## [WHAT IS BEING ASKED]
Transcribe the records word for word, starting at their first line and continuing up to and including the line with "The image size is (949, 523).".
------------------------------------------------
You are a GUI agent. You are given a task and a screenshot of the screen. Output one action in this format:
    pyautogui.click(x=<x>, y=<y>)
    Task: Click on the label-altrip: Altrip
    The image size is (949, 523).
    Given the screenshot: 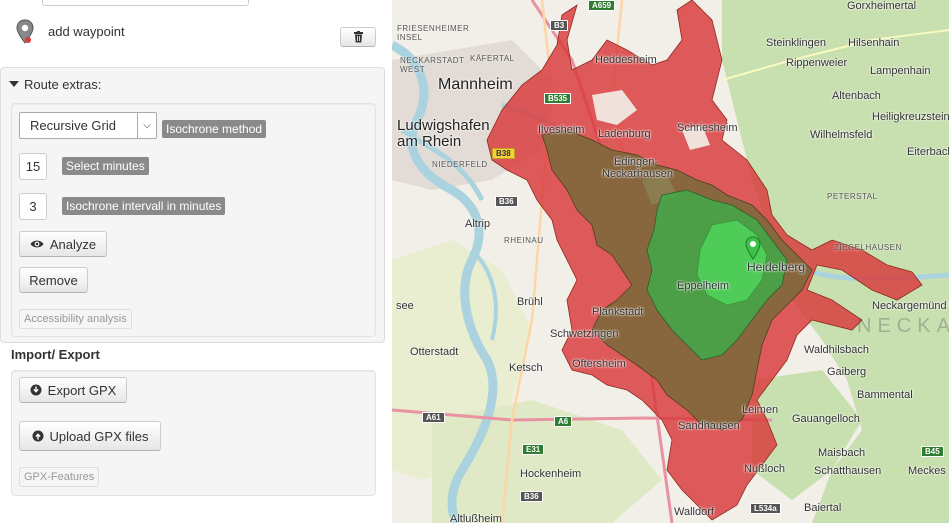 What is the action you would take?
    pyautogui.click(x=478, y=224)
    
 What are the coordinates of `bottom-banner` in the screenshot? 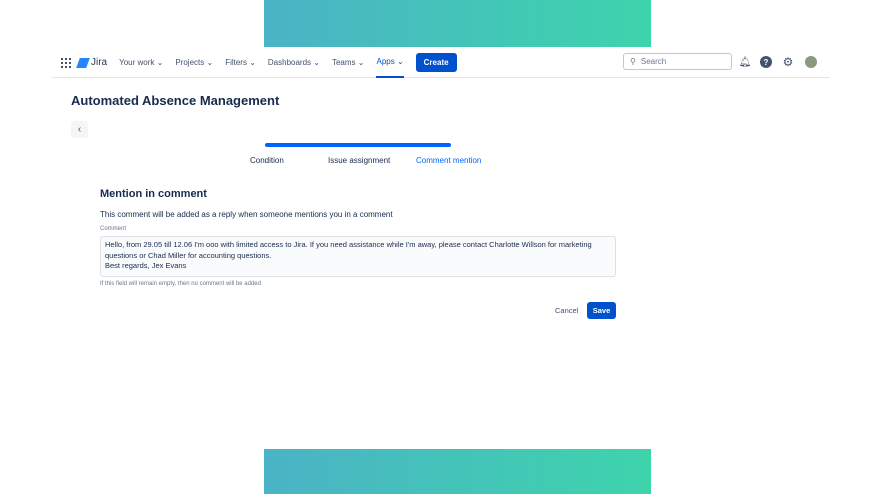 It's located at (458, 472).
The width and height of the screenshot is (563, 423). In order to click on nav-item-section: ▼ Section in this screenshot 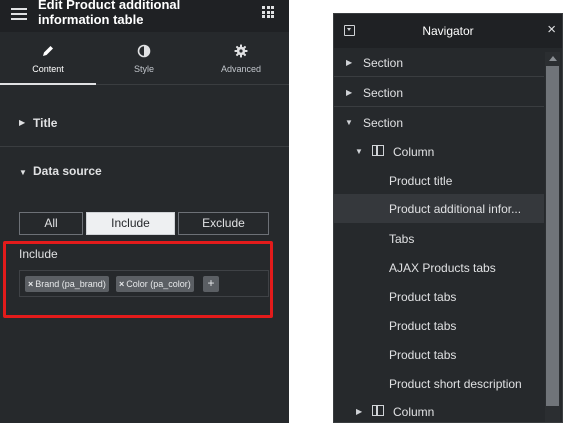, I will do `click(439, 122)`.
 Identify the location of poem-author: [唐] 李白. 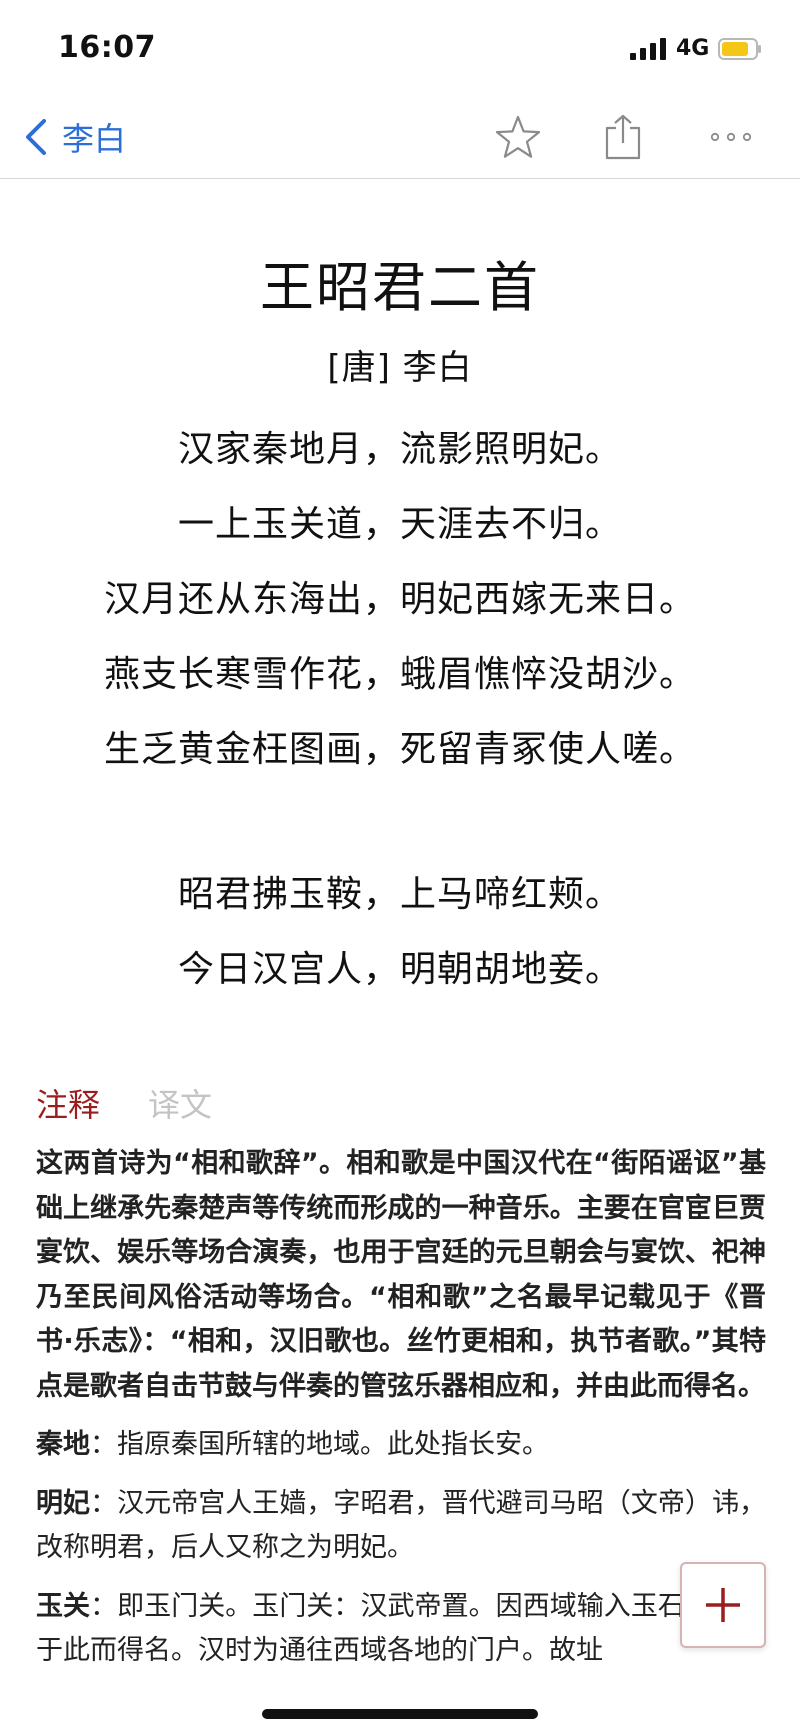
(400, 368).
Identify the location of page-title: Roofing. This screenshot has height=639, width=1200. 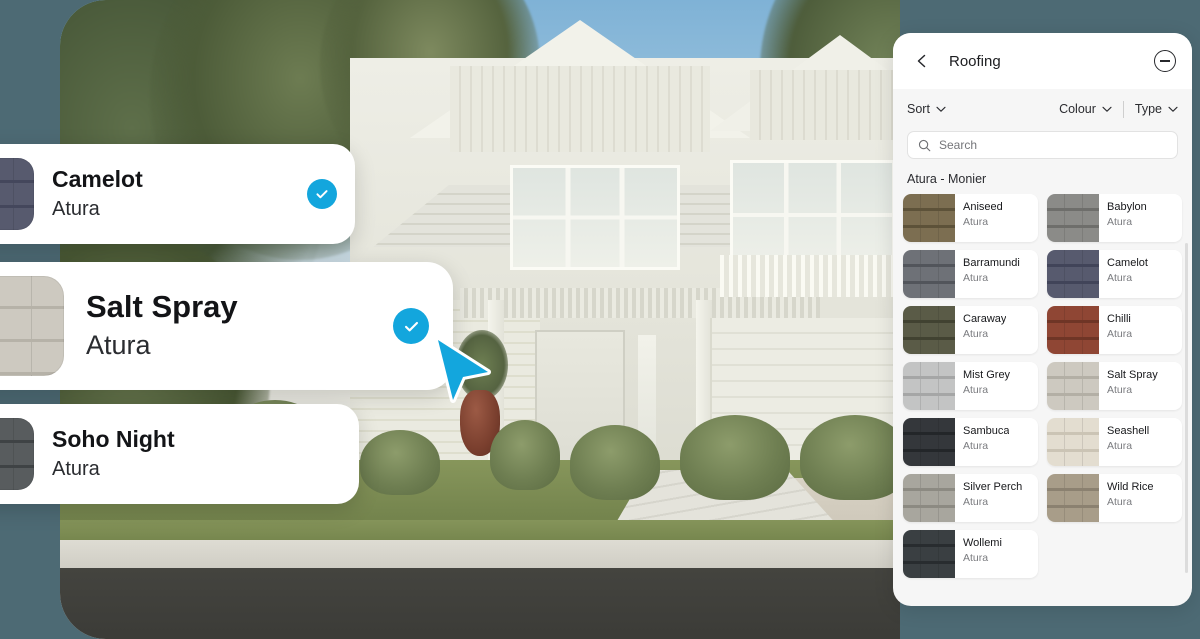
(975, 61).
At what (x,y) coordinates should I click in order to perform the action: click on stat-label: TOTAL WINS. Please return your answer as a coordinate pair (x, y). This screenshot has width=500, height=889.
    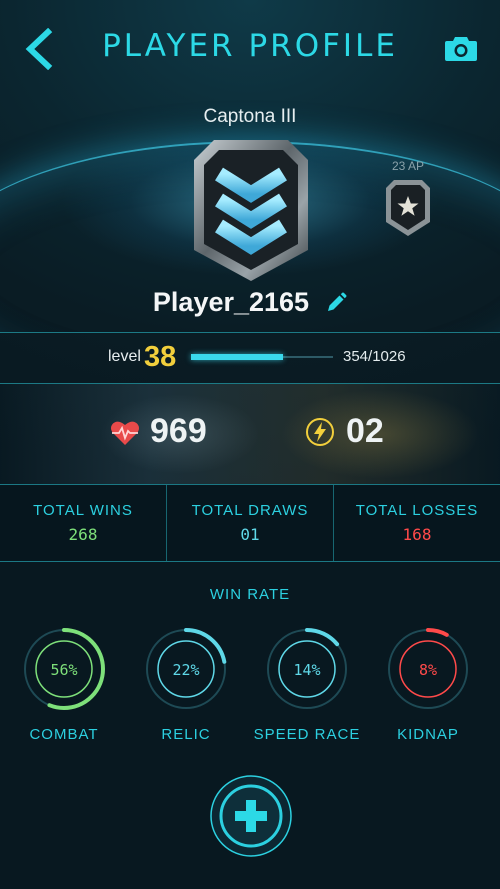
    Looking at the image, I should click on (83, 510).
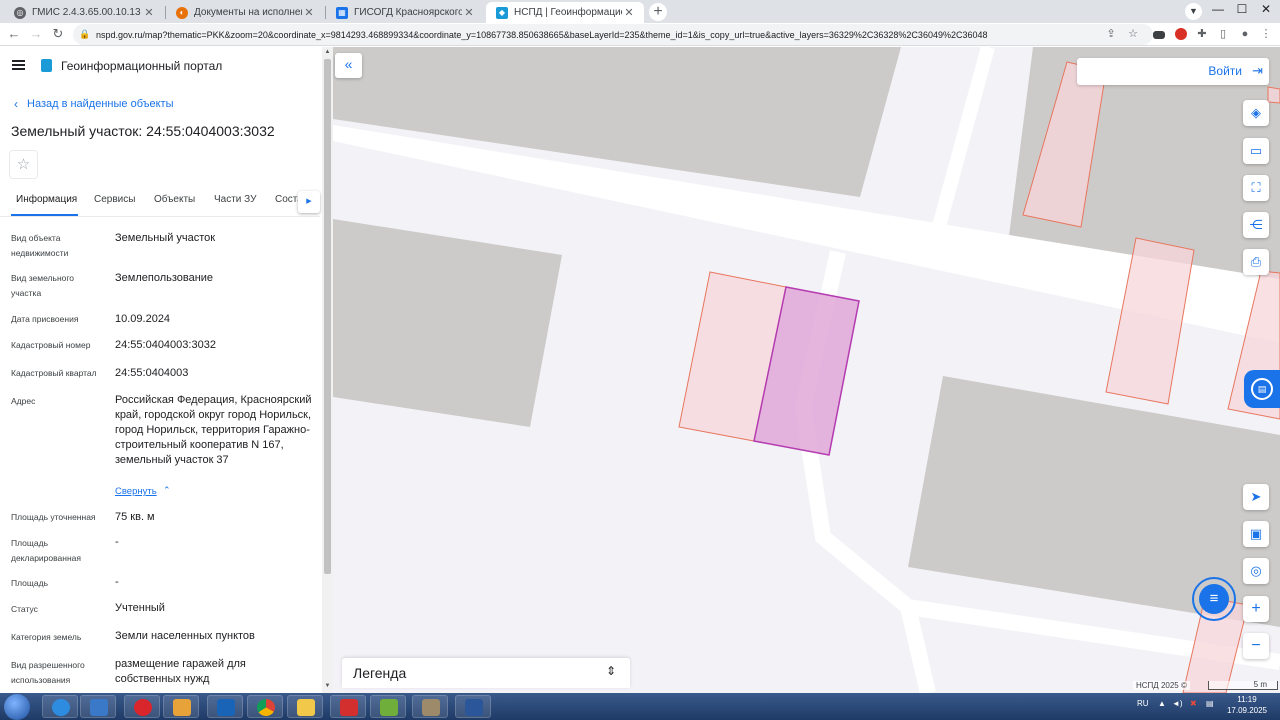 The image size is (1280, 720). I want to click on panel-scrollbar: ▲ ▼, so click(328, 370).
------------------------------------------------
## [RESULT OF THE EXERCISE]
You are a GUI agent. You are given a task and a screenshot of the screen. Output one action in this format:
    pyautogui.click(x=<x>, y=<y>)
    Task: Click on the label-altrip: Altrip
    The image size is (949, 523).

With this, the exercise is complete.